***** Supplied records *****

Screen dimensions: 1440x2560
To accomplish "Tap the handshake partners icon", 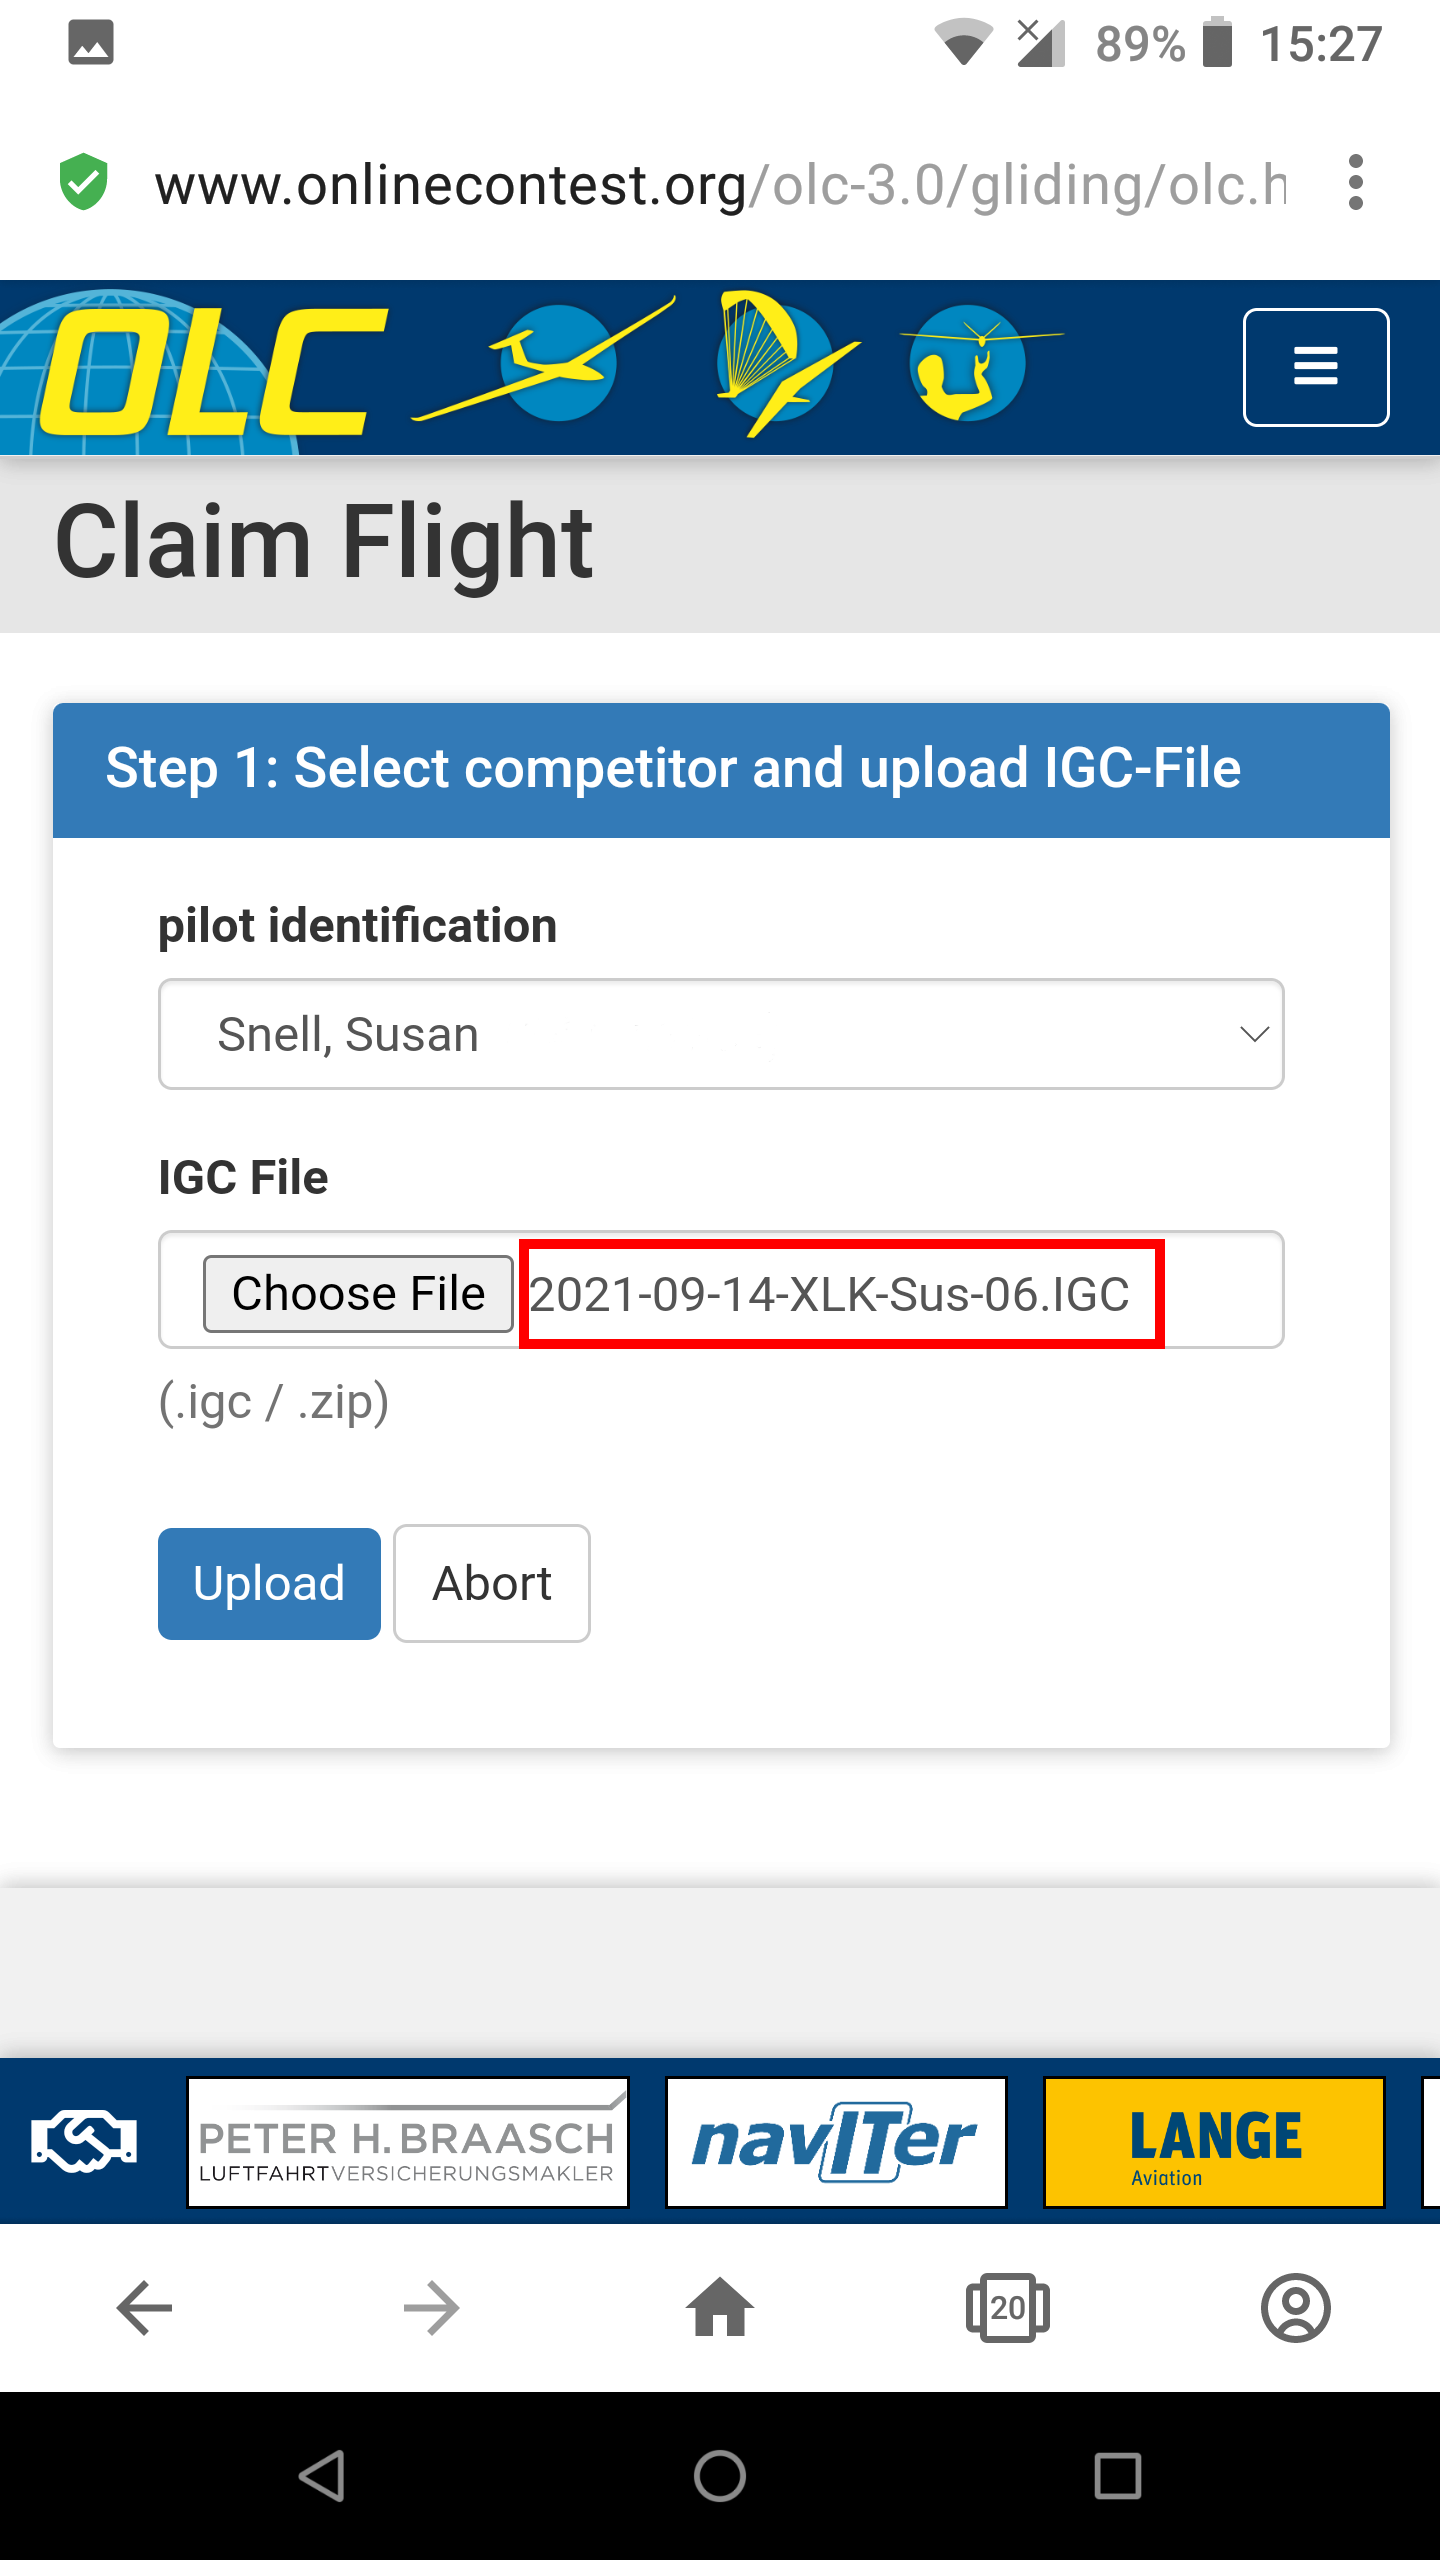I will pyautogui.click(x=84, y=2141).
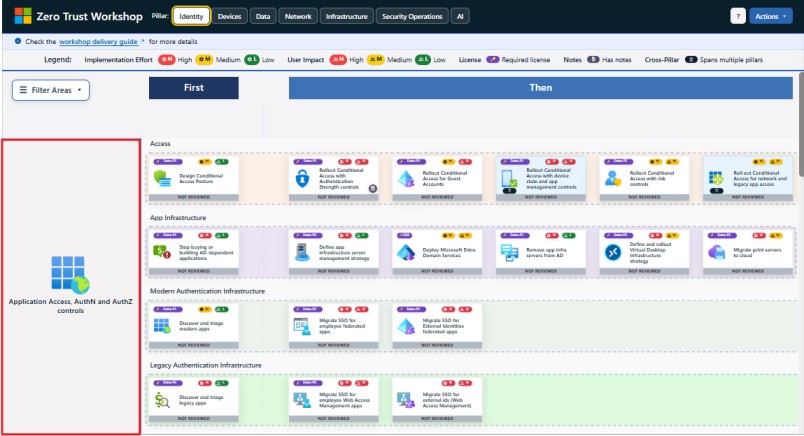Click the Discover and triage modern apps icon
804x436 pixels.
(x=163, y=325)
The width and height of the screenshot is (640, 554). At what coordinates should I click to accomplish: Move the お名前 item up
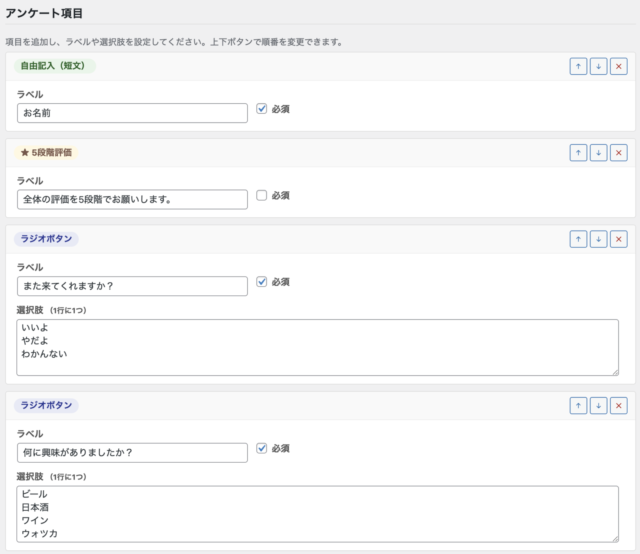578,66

*****

Requirements: Output the records from the line with "The width and" through the end as a Markdown table with the columns Row and Line, one line per row, skipping blank lines and leaving out the pictures.

The reply:
| Row | Line |
|---|---|
| 1 | The width and height of the screenshot is (640, 554). At what coordinates should I click to accomplish: Move the お名前 item up |
| 2 | 578,66 |